Find every line in the data below that contains the word "center", and copy each of those lines in full.

EXERCISE DATA:
——

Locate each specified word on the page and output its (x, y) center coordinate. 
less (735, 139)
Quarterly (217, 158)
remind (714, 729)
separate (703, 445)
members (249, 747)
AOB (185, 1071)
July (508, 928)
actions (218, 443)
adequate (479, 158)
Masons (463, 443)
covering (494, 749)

——

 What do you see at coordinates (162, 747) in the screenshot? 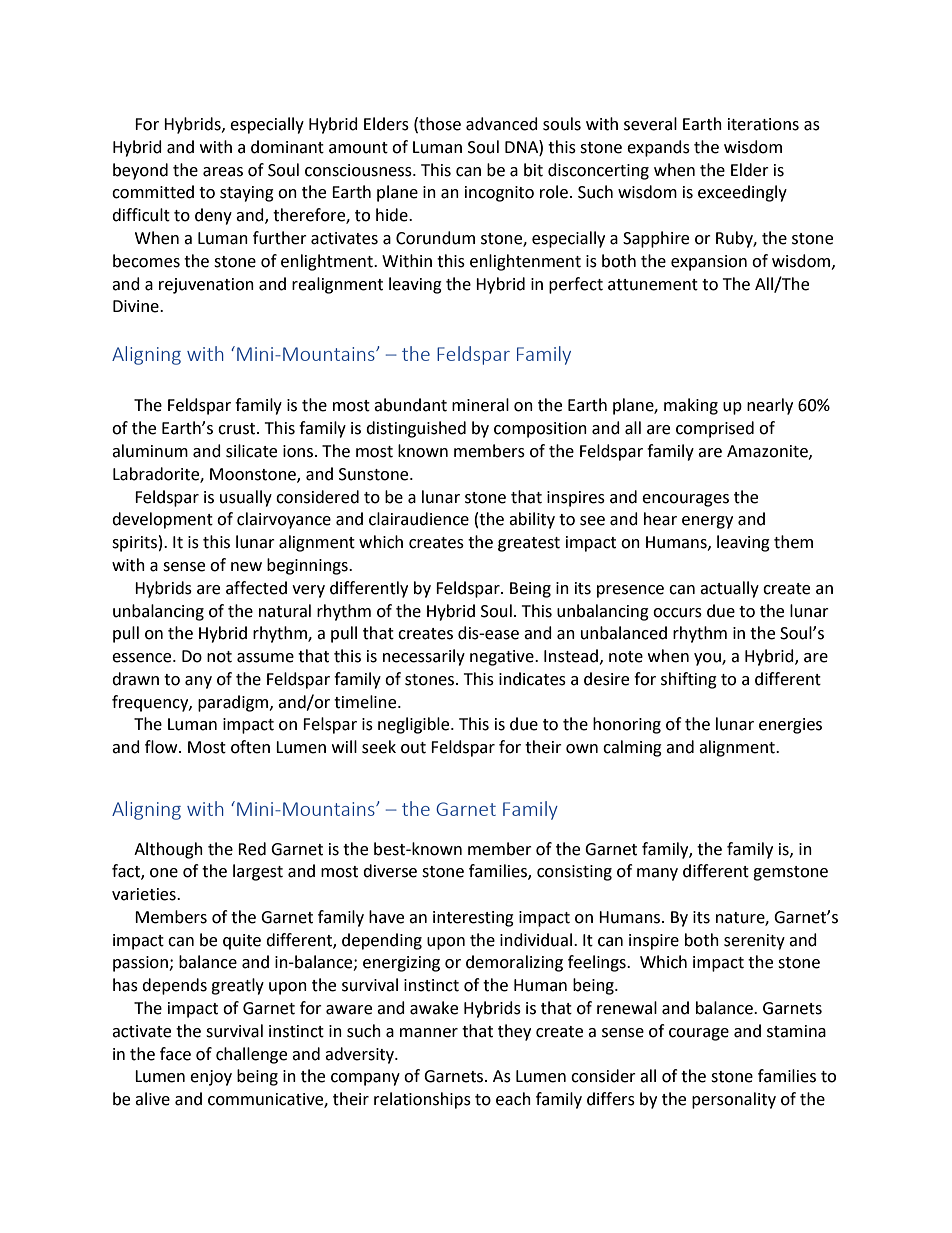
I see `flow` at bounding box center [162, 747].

——

EXERCISE ANSWER:
Locate each specified word on the page and output its (x, y) center coordinate. 
I see `flow` at bounding box center [162, 747].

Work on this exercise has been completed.